The financial transfer is from the public to private purses, charged to the public indirectly through taxes. Yes, the NHS is still in public hands and is not privatised in the purest sense. But there is no doubt that increasingly placing public service provision into private hands has brought profit into the arena of public health, as was never intended. Private companies must maximise profits to survive, demonstrating year-on-year growth. This is not compatible with healthcare access and public investment, and represents gradual privatisation from the inside-out.
This is concerning when the Government proposes, via the Health and Care Bill, to reduce competitive tendering in commissioning private healthcare services. Throughout the pandemic it has been criticised for providing a ‘VIP fast lane’ to private companies, paid vast sums to produce goods for the NHS, with little transparency or scrutiny.

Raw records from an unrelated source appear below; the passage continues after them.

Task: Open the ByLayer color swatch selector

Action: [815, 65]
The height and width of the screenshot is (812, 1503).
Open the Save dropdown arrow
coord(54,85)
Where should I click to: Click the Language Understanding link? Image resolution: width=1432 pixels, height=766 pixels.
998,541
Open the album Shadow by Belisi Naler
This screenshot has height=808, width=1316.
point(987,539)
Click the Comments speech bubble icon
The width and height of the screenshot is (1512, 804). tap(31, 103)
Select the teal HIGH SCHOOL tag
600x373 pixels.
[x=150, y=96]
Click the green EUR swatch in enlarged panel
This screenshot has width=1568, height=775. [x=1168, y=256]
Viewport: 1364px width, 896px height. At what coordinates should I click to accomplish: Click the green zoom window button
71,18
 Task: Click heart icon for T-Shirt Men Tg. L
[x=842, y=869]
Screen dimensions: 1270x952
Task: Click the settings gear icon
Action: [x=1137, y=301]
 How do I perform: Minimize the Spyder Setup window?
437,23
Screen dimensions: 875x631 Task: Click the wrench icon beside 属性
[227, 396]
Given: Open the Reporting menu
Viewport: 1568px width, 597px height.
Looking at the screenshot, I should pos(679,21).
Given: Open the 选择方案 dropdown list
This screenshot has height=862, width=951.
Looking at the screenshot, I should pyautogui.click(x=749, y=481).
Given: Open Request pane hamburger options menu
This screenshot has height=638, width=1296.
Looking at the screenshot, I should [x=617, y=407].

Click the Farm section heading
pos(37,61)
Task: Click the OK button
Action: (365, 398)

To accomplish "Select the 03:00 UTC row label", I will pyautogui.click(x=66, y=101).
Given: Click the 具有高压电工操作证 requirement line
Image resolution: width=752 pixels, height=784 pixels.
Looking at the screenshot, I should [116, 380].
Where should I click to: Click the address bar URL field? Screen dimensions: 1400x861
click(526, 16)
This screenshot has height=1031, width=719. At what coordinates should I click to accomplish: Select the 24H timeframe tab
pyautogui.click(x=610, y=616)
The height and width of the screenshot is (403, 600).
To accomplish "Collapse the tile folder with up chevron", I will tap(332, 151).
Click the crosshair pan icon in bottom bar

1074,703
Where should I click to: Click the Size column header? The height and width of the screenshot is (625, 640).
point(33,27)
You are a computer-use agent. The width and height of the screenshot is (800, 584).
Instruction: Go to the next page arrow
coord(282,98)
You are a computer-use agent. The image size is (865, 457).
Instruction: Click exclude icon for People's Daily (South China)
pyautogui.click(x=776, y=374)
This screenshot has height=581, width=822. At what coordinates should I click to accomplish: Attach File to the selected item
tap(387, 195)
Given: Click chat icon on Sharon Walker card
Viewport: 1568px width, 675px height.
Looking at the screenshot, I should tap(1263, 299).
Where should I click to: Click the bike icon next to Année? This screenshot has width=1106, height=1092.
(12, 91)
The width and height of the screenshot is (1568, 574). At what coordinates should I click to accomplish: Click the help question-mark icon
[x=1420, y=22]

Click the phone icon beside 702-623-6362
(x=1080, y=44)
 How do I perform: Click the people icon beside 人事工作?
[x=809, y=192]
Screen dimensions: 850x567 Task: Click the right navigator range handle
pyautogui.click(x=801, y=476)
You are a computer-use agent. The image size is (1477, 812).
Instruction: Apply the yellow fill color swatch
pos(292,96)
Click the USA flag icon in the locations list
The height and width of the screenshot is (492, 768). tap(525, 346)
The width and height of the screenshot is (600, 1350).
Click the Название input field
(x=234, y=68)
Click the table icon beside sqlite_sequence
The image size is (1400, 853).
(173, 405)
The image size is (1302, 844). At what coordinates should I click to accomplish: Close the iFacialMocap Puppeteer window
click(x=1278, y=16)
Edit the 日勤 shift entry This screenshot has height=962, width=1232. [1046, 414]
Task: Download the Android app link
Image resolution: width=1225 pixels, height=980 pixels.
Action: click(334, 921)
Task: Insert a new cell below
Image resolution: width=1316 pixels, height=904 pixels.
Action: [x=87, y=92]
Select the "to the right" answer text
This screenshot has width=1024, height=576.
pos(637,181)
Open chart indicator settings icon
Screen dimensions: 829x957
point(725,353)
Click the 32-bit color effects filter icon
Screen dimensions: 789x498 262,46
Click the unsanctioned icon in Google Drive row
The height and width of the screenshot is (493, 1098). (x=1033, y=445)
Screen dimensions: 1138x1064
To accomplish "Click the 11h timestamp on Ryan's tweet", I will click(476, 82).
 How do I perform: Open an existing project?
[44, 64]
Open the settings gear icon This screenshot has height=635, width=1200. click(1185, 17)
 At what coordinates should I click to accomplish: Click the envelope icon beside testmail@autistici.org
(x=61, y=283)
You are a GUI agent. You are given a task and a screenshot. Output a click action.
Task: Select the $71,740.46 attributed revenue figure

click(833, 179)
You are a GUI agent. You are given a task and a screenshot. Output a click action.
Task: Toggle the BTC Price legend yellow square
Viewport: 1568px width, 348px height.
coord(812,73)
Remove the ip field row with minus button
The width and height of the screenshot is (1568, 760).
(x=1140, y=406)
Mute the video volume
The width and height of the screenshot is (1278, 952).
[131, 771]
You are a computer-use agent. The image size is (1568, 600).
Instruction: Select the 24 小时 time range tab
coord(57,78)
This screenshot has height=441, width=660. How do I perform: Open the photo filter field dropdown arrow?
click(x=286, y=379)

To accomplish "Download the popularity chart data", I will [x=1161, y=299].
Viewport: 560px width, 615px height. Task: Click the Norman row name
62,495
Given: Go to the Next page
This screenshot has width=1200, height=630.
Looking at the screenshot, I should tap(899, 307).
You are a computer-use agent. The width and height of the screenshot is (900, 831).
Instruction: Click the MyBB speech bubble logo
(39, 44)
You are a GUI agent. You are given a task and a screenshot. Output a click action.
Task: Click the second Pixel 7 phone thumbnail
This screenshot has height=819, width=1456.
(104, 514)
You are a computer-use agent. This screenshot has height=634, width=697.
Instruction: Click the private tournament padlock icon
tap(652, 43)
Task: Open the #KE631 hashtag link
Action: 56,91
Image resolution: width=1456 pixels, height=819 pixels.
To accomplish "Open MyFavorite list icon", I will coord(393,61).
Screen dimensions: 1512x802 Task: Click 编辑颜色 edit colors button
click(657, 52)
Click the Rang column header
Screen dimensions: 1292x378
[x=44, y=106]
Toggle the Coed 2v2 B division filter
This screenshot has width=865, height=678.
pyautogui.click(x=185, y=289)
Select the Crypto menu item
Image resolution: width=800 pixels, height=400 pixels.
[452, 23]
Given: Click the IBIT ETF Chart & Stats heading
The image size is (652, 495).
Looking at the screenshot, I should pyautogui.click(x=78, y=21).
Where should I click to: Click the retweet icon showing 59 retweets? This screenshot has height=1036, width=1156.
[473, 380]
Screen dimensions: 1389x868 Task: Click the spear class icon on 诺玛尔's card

The planned sell-off of patient data has been halted after an outcry, at least for now. Chancellor Rishi Sunak is said to have met with US healthcare companies in California. An investigation by the Sunday National uncovered numerous links between Conservative MPs and private healthcare companies, involving copious donations. Can this Government be trusted, then, to prioritise wellbeing over profit?
At any rate, it has no electoral mandate to give private companies control over public health. The Conservative 2019 Manifesto promised: “20 hospital upgrades and 40 new hospitals… 50,000 more nurses and 6,000 more doctors… an extra 50 million general practice appointments a year… When we are negotiating trade deals, the NHS will not be on the table”. It said nothing of privatisation, by stealth or otherwise.
The private health model has changed the face of the welfare state. State services used to be entitlements available to all, but austerity has emaciated them. Public ownership gives everyone a voice in how services are managed and developed. Private ownership empowers a rich minority and is anti-democratic.
The NHS has always been funded primarily through general taxation. Your great-grandparents may have been the first in your family to invest in their own healthcare through this system. Your grandparents invested, your parents did the same, and now you do this for the next generations. The NHS is yours: your inheritance, probably your most valuable. Privatisation is the politics of pillaging.